= Communications Opportunity, Promotion and Enhancement Bill of 2006 =

The Communications Opportunity, Promotion and Enhancement (COPE) Act of 2006 was a bill in the U.S. House of Representatives. It was part of a major overhaul of the Telecommunications Act of 1996 being considered by the US Congress. The Act was sponsored by Commerce Committee Chairman Joe Barton (R-TX), Rep. Fred Upton (R-MI), Rep. Charles Pickering (R-MS) and Rep. Bobby Rush (D-IL).

==Overview==
The last version of the Act (HR 5252) included network neutrality provisions defined by the FCC. An amendment offered by Rep.
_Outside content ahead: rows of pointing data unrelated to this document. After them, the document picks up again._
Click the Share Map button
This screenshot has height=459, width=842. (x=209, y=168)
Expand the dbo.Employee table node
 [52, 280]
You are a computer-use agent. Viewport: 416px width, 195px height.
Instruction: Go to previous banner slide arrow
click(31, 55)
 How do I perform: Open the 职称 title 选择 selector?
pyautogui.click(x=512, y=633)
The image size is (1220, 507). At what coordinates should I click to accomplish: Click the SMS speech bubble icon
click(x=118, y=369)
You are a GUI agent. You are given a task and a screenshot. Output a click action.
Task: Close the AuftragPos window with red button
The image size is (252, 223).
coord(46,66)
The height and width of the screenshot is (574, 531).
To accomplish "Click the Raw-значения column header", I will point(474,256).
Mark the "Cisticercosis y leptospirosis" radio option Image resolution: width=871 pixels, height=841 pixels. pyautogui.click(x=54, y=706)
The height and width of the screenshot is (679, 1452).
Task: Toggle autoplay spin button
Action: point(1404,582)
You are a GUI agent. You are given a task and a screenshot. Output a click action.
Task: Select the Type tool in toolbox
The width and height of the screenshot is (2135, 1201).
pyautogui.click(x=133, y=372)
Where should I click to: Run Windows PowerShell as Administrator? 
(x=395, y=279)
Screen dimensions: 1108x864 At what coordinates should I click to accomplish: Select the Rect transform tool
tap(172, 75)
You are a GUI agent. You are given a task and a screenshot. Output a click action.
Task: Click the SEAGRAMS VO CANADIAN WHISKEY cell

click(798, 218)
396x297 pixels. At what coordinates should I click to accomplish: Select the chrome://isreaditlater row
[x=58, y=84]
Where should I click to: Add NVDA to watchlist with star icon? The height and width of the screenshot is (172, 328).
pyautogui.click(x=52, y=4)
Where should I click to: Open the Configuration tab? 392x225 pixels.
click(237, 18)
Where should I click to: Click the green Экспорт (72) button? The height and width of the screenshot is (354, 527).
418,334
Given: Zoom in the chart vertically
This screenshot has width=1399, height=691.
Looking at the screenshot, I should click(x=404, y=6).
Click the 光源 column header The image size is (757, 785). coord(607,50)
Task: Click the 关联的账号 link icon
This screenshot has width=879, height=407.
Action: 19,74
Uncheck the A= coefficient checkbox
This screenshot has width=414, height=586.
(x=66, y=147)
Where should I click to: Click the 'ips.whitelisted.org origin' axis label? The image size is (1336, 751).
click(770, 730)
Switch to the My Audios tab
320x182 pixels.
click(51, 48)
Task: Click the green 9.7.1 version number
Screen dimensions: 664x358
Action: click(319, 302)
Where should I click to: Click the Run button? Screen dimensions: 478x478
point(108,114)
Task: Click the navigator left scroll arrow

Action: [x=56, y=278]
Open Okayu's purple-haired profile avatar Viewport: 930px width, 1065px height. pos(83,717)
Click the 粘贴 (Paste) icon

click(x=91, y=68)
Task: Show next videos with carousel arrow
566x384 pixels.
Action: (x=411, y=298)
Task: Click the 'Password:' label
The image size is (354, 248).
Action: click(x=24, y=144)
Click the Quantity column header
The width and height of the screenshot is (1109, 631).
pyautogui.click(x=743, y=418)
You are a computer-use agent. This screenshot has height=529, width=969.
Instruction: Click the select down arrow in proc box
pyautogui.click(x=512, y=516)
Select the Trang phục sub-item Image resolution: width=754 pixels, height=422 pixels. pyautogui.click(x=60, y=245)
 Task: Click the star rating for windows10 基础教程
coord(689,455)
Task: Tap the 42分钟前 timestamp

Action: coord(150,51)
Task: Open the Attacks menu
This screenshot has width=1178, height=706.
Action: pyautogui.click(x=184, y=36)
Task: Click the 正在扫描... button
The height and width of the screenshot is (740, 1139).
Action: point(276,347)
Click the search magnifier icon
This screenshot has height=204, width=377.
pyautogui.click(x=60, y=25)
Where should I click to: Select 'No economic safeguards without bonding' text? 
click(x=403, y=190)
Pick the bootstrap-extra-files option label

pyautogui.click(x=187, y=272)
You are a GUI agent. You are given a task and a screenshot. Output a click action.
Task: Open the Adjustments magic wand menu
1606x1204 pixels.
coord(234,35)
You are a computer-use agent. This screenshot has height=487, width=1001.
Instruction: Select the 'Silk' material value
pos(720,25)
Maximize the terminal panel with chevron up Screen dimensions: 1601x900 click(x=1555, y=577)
Ed Markey (D-MA) would have supplemented these with a prohibition against service tiering, which would have prevented Internet service providers charging consumers more money in exchange for not reducing their Internet speed. The COPE Act was passed by the full House on June 8, 2006; the Markey Amendment failed, leaving the final bill without meaningful network neutrality provisions.

The US Senate was also involved in the issue. Senator Ron Wyden (D-OR) introduced the Internet Nondiscrimination Act of 2006, and Senators Olympia Snowe (R-ME) and Byron Dorgan (D-ND) were expected to introduce a bipartisan amendment supporting net neutrality when the Senate took up its own rewrite (the "Communications, Consumer's Choice, and Broadband Deployment Act of 2006", S. 2686 ) of the Telecommunications Act of 1996 later that year.

The bill would have created a single set of national video franchising rules that permit competitors to enter the market without obtaining thousands of individual city-by-city agreements.

The legislation would have protected fees paid to local authorities, preserved public, educational and government programming, and provided federal consumer protection and customer service standards.

The bill was lobbied for by AT&T and received support from Verizon Communications whilst organizations such as Save the Internet and Common Cause have opposed it.